● Exercise instructions:
1. In the compensation rulings passage, why did the Court in Abati Bezbaruah assume an income of Rs 45,000 per annum instead of the actual Rs 42,000? Answer in one to three sentences.
2. What monthly salary did the deceased in Susamma Thomas earn at the time of death, according to the compensation rulings passage?
3. Please state whether each statement agrees with the compensation rulings passage, answering yes or no and quoting the deciding words: (a) In Sarla Dixit, the Court assumed the deceased's earnings would have nearly doubled by retirement. (b) Susamma Thomas held that loss of dependency should be estimated on the deceased's actual income at the time of death. (c) The deceased in Abati Bezbaruah was 39 years old.

● Exercise text:
Content starts

21. In Susamma Thomas [(1994) 2 SCC 176: 1994 SCC (Cri) 335] this Court held that the future prospects of advancement in life and career should also be sounded in terms of money to augment the multiplicand (annual contribution to the dependants); and that where the deceased had a stable job, the court can take note of the prospects of the future and it will be unreasonable to estimate the loss of dependency on the actual income of the deceased at the time of death. In that case, the salary of the deceased, aged 39 years at the time of death, was Rs 1032 per month. Having regard to the evidence in regard to future prospects, this Court was of the view that the higher estimate of monthly income could be made at Rs 2000 as gross income before deducting the personal living expenses.

22. The decision in Susamma Thomas [(1994) 2 SCC 176: 1994 SCC (Cri) 335] was followed in Sarla Dixit v. Balwant Yadav [(1996) 3 SCC 179] where the deceased was getting a gross salary of Rs 1543 per month. Having regard to the future prospects of promotions and increases, this Court assumed that by the time he retired, his earning would have nearly doubled, say Rs 3000. This Court took the average of the actual income at the time of death and the projected income if he had lived a normal life period, and determined the monthly income as Rs 2200 per month.

23. In Abati Bezbaruah v. Geological Survey of India [(2003) 3 SCC 148: 2003 SCC (Cri) 746], as against the actual salary income of Rs 42,000 per annum (Rs 3500 per month) at the time of the accident, this Court assumed the income as Rs 45,000 per annum, having regard to the future prospects and career advancement of the deceased who was 40 years of age.

Content ends

● Collected material:
Content starts

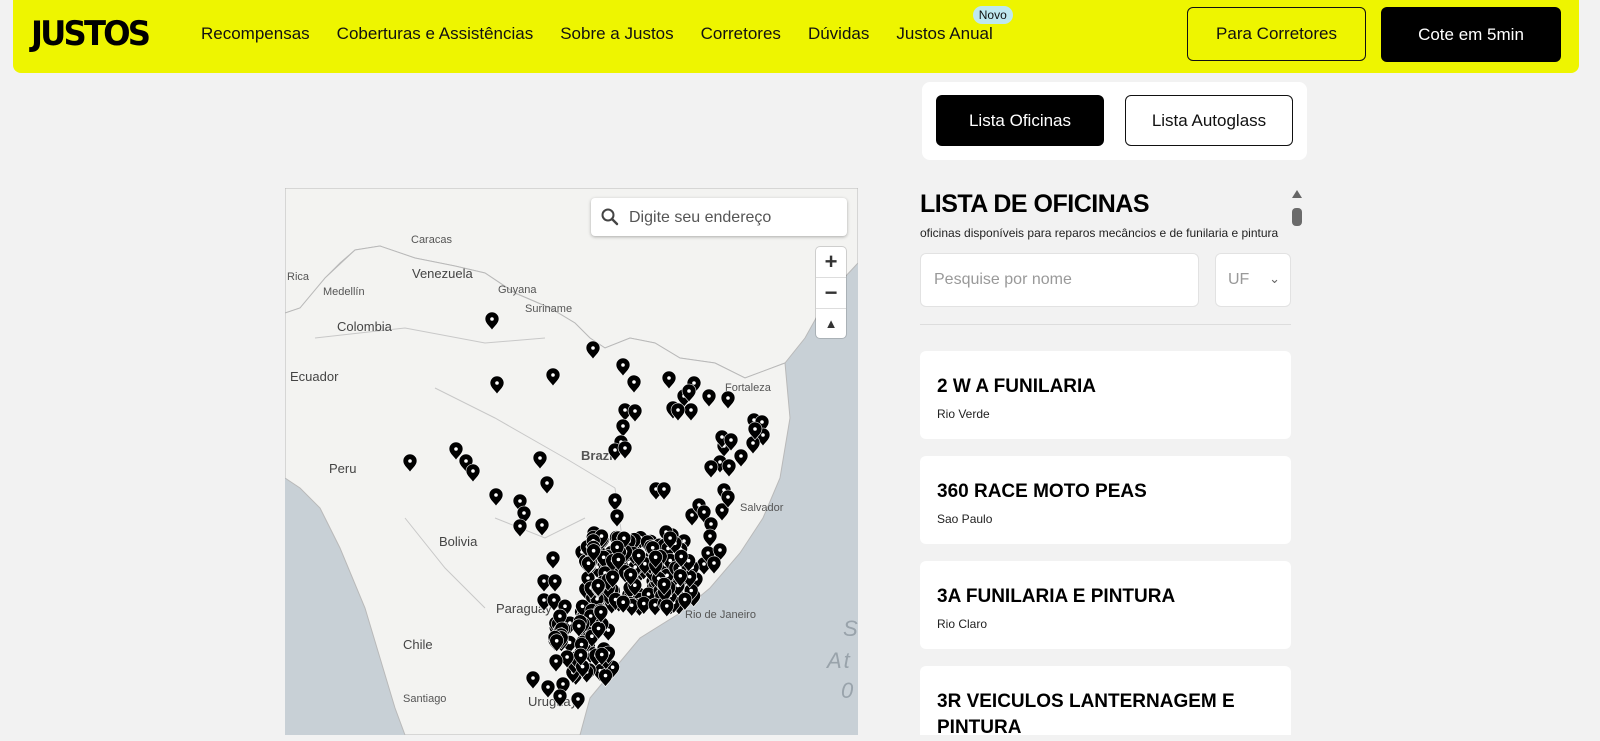  Describe the element at coordinates (962, 624) in the screenshot. I see `workshop-city: Rio Claro` at that location.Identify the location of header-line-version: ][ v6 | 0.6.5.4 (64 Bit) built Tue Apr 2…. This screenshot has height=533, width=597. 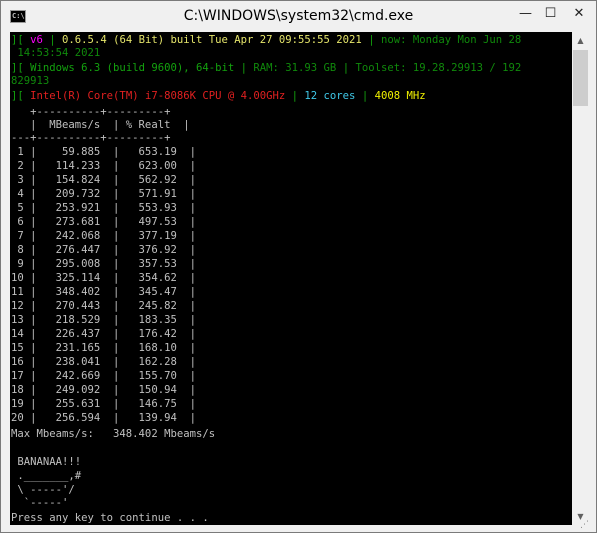
(266, 40).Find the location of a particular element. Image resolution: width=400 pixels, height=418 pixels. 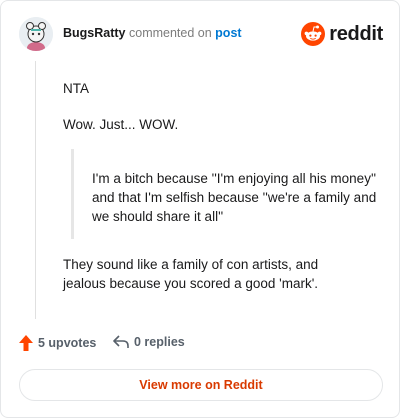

Content ends

● Results of the exercise:
1. The Court assumed the higher figure because of the future prospects and career advancement of the deceased, who was 40 years of age.

2. Rs 1032 per month.

3.
(a) Yes: "by the time he retired, his earning would have nearly doubled, say Rs 3000."
(b) No: "it will be unreasonable to estimate the loss of dependency on the actual income of the deceased at the time of death."
(c) No: "the deceased who was 40 years of age."